* _Provided data_
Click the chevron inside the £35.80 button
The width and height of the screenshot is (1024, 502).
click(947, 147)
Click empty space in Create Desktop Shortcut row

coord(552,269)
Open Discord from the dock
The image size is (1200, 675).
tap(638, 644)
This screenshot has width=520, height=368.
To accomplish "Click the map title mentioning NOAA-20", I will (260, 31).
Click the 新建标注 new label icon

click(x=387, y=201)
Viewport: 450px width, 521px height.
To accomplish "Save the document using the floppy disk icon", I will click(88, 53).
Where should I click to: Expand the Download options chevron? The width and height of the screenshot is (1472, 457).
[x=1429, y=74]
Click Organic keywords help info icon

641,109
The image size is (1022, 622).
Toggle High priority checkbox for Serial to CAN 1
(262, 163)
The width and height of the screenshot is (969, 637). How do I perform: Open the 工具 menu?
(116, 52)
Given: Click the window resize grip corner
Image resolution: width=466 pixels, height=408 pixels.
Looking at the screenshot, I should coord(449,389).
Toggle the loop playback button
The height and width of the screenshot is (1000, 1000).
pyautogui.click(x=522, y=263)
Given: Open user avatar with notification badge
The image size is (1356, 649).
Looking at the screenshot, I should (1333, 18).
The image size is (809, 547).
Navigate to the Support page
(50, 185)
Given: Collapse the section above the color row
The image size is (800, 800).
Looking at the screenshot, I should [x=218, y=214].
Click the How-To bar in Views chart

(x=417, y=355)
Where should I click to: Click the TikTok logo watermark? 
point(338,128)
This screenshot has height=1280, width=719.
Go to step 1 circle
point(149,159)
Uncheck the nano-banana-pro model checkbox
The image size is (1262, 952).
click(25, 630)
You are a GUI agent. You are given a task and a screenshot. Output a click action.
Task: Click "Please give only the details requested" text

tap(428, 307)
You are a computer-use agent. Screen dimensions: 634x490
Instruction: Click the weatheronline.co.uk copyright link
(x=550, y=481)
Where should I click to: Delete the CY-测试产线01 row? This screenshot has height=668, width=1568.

* _Exercise prompt_
Copy each line of the data that includes the word "will".

* _Exercise result_
To accomplish "Click the map title mentioning NOAA-20", I will (260, 31).
To accomplish "Save the document using the floppy disk icon", I will click(88, 53).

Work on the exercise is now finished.